Price controls are not costless. Administering the price control regime consumes significant public resources that could be saved or spent to improve access to under-funded therapies. A quick review of annual financial statements for three price control agencies shows the direct cost of price regulation and HTA was over $82 million in 2020, excluding the health and economic costs of delays to launching new drugs and listing them on public formularies.
The paper concludes with a discussion of an alternative approach to price regulation of patented medicines using Germany as a model for Canada. Germany’s approach to pharmaceutical pricing is based on structured negotiation instead of regulation and is designed to allow immediate interim public insurance coverage of new medicines following marketing authorization, with permanent insurance coverage pending the outcome of negotiations.

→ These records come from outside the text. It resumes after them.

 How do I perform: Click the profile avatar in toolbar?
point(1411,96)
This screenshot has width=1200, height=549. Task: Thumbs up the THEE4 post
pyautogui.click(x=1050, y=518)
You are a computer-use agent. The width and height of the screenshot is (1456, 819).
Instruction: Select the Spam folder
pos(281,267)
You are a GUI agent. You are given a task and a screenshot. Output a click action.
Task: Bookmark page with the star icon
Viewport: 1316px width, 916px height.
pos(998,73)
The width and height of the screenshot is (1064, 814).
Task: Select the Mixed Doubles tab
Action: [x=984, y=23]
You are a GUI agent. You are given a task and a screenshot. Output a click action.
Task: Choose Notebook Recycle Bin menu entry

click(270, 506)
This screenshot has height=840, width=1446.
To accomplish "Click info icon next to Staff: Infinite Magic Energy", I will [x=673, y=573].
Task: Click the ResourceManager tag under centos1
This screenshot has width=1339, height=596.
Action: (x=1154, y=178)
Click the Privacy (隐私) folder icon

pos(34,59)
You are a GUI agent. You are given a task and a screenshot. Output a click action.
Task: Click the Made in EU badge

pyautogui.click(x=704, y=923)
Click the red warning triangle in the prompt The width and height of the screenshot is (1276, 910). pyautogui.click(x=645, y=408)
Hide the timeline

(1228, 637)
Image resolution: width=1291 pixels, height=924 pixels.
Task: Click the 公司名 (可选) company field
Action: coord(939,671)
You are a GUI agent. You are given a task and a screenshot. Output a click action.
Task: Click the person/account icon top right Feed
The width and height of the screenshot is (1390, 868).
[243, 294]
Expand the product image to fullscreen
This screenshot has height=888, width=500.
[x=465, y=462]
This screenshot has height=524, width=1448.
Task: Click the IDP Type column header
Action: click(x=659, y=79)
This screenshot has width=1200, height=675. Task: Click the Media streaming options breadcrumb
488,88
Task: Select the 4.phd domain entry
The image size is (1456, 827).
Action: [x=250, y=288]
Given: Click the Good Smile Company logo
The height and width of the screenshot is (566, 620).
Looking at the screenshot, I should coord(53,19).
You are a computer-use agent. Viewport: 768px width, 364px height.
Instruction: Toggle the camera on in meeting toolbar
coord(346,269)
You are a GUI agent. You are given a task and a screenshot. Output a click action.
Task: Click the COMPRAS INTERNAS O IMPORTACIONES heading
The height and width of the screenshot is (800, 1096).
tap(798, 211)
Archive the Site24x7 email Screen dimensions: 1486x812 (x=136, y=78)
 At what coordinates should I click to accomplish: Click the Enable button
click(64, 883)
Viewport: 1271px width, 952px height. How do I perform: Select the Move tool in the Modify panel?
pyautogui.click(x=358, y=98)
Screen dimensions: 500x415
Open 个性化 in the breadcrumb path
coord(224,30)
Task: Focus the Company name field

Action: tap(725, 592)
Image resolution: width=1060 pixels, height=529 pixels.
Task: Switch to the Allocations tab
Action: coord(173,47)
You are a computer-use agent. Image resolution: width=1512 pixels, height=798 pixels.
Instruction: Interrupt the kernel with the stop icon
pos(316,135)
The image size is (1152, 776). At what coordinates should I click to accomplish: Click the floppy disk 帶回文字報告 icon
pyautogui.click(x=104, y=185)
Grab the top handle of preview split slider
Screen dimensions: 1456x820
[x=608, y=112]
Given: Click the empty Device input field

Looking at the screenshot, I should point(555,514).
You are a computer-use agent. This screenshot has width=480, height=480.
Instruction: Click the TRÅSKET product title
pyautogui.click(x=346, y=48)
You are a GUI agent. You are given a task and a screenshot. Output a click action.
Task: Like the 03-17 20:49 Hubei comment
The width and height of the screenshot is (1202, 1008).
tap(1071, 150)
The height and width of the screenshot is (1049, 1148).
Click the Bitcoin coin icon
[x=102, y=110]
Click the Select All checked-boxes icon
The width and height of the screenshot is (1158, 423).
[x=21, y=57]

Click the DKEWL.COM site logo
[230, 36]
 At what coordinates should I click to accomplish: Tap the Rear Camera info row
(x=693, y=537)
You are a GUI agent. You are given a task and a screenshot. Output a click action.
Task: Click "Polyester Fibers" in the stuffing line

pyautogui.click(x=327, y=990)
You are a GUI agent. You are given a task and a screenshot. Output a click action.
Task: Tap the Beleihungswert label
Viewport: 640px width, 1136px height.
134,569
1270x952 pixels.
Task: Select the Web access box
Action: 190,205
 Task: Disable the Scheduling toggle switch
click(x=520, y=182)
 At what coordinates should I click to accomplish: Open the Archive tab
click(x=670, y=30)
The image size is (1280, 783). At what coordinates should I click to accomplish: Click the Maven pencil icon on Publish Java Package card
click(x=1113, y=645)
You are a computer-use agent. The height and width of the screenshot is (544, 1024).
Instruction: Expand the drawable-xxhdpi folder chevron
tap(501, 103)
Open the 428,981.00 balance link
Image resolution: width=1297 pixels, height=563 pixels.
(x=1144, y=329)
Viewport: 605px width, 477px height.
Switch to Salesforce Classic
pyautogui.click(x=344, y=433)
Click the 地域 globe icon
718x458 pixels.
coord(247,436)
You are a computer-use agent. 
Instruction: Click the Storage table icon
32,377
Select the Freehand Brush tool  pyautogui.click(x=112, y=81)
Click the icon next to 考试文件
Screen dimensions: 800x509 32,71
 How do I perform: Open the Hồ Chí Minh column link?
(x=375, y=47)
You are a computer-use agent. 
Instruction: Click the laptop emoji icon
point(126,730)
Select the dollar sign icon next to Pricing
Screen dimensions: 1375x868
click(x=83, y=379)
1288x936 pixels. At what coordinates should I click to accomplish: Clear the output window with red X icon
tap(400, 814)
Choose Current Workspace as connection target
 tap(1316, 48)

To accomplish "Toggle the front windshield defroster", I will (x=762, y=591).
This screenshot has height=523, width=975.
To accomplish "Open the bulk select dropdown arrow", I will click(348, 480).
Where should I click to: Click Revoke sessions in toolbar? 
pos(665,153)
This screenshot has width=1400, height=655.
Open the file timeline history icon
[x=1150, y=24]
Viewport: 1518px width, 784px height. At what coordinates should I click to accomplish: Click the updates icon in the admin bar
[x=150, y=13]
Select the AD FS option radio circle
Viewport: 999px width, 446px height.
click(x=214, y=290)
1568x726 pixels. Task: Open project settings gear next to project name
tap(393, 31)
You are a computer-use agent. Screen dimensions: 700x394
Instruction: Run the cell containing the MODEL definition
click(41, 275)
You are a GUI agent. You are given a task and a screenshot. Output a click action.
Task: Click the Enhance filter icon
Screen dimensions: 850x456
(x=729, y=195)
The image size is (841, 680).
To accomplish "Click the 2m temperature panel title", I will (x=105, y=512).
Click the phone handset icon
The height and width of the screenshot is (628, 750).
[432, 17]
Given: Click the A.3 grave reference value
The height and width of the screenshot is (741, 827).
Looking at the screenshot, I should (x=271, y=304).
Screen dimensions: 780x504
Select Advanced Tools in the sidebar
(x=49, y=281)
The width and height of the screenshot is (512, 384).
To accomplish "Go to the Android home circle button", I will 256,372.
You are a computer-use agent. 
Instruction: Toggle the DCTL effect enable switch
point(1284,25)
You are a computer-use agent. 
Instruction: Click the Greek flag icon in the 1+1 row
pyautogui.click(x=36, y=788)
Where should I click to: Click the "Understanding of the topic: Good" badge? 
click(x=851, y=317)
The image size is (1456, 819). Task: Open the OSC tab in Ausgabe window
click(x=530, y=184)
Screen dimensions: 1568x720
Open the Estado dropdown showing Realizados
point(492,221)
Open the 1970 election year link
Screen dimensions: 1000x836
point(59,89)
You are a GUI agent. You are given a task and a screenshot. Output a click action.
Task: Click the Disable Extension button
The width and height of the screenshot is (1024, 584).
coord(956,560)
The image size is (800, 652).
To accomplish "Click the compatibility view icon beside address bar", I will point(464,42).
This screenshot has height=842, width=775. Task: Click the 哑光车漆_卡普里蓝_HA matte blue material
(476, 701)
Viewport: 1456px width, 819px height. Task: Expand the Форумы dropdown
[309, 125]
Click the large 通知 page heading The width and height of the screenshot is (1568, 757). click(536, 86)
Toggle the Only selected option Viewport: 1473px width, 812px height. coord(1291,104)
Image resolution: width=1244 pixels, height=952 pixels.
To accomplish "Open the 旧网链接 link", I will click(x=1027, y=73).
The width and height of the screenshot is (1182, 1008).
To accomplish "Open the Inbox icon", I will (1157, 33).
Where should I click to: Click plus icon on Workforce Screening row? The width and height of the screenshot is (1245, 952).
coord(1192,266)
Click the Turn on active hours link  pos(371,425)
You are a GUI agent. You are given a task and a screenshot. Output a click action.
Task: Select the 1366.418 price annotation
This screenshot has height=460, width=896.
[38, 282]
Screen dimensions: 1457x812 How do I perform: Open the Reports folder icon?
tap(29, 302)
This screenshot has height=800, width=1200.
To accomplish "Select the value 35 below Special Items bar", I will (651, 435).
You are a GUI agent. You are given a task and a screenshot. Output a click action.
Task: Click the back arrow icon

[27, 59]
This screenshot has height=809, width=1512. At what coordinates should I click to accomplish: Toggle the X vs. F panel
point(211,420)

While it is important for governments to manage public finances responsibly, the incremental cost of providing insured access to patented drugs must be weighed against the benefits in a broader economic context. Pharmaceutical innovation improves patient health outcomes, reduces potential health system costs, and reduces indirect societal costs like economic productivity losses from untreated or under-treated illness. The impact of excessive price regulation on the availability of patented medicines jeopardizes the potential benefits to be gained from greater utilization of new drugs. Instead of focusing on controlling the prices of patented medicines, policymakers should be trying to capture the value of therapeutic innovation.